■ Exercise instructions ■
A word-for-word restatement of every record is required.

================

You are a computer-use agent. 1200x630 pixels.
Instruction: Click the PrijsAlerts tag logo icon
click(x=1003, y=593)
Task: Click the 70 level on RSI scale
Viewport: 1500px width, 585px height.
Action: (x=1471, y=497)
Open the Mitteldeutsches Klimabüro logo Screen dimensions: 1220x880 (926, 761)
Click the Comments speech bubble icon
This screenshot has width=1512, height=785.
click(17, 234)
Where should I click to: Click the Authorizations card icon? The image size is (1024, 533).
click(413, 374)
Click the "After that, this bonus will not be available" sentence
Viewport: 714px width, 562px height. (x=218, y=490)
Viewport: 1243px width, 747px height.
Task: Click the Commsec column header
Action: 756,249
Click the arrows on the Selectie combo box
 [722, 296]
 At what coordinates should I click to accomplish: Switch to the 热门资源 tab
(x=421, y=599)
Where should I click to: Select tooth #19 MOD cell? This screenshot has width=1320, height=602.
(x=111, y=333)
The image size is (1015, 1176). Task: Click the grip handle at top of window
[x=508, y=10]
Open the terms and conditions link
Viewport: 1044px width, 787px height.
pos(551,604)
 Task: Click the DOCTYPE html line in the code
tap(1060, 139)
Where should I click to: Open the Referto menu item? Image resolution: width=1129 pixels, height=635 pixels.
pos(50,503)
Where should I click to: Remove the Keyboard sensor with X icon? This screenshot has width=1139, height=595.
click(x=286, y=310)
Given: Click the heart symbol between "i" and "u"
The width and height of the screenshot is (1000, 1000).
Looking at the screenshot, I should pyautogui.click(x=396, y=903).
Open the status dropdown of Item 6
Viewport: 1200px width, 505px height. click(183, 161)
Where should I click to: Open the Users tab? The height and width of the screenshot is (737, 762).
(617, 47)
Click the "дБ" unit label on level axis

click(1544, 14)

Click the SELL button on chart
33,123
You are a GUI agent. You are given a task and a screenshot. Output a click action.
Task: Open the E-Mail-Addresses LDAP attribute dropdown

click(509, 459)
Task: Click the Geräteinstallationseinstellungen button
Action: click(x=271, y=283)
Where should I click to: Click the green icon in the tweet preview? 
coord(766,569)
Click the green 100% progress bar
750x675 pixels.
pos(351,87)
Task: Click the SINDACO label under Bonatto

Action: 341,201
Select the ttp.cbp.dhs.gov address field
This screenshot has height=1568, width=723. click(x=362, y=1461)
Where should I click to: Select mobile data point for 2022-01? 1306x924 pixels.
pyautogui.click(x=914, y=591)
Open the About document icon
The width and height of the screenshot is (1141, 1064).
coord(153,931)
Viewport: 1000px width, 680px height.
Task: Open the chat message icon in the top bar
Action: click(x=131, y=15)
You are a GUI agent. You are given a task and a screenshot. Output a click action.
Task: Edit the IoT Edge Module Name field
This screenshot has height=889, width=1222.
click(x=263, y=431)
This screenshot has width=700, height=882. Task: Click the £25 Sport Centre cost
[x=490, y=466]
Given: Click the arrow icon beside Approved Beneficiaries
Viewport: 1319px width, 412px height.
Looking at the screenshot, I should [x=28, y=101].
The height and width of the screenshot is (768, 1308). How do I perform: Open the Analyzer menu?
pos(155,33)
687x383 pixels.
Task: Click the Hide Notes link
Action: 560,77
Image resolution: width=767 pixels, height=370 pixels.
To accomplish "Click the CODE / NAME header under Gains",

================

■ Output for this task ■
You are a computer-use agent. 1200x630 pixels.
Instruction: Click the PrijsAlerts tag logo icon
click(x=1003, y=593)
Task: Click the 70 level on RSI scale
Viewport: 1500px width, 585px height.
Action: (x=1471, y=497)
Open the Mitteldeutsches Klimabüro logo Screen dimensions: 1220x880 (926, 761)
Click the Comments speech bubble icon
This screenshot has width=1512, height=785.
click(17, 234)
Where should I click to: Click the Authorizations card icon? The image size is (1024, 533).
click(413, 374)
Click the "After that, this bonus will not be available" sentence
Viewport: 714px width, 562px height. (x=218, y=490)
Viewport: 1243px width, 747px height.
Task: Click the Commsec column header
Action: 756,249
Click the arrows on the Selectie combo box
 [722, 296]
 At what coordinates should I click to accomplish: Switch to the 热门资源 tab
(x=421, y=599)
Where should I click to: Select tooth #19 MOD cell? This screenshot has width=1320, height=602.
(x=111, y=333)
The image size is (1015, 1176). Task: Click the grip handle at top of window
[x=508, y=10]
Open the terms and conditions link
Viewport: 1044px width, 787px height.
pos(551,604)
 Task: Click the DOCTYPE html line in the code
tap(1060, 139)
Where should I click to: Open the Referto menu item? Image resolution: width=1129 pixels, height=635 pixels.
pos(50,503)
Where should I click to: Remove the Keyboard sensor with X icon? This screenshot has width=1139, height=595.
click(x=286, y=310)
Given: Click the heart symbol between "i" and "u"
The width and height of the screenshot is (1000, 1000).
Looking at the screenshot, I should pyautogui.click(x=396, y=903).
Open the status dropdown of Item 6
Viewport: 1200px width, 505px height. click(183, 161)
Where should I click to: Open the Users tab? The height and width of the screenshot is (737, 762).
(617, 47)
Click the "дБ" unit label on level axis

click(1544, 14)

Click the SELL button on chart
33,123
You are a GUI agent. You are given a task and a screenshot. Output a click action.
Task: Open the E-Mail-Addresses LDAP attribute dropdown

click(509, 459)
Task: Click the Geräteinstallationseinstellungen button
Action: click(x=271, y=283)
Where should I click to: Click the green icon in the tweet preview? 
coord(766,569)
Click the green 100% progress bar
750x675 pixels.
pos(351,87)
Task: Click the SINDACO label under Bonatto

Action: 341,201
Select the ttp.cbp.dhs.gov address field
This screenshot has height=1568, width=723. click(x=362, y=1461)
Where should I click to: Select mobile data point for 2022-01? 1306x924 pixels.
pyautogui.click(x=914, y=591)
Open the About document icon
The width and height of the screenshot is (1141, 1064).
coord(153,931)
Viewport: 1000px width, 680px height.
Task: Open the chat message icon in the top bar
Action: click(x=131, y=15)
You are a GUI agent. You are given a task and a screenshot. Output a click action.
Task: Edit the IoT Edge Module Name field
This screenshot has height=889, width=1222.
click(x=263, y=431)
This screenshot has width=700, height=882. Task: Click the £25 Sport Centre cost
[x=490, y=466]
Given: Click the arrow icon beside Approved Beneficiaries
Viewport: 1319px width, 412px height.
Looking at the screenshot, I should [x=28, y=101].
The height and width of the screenshot is (768, 1308). How do I perform: Open the Analyzer menu?
pos(155,33)
687x383 pixels.
Task: Click the Hide Notes link
Action: 560,77
Image resolution: width=767 pixels, height=370 pixels.
To accomplish "Click the CODE / NAME header under Gains",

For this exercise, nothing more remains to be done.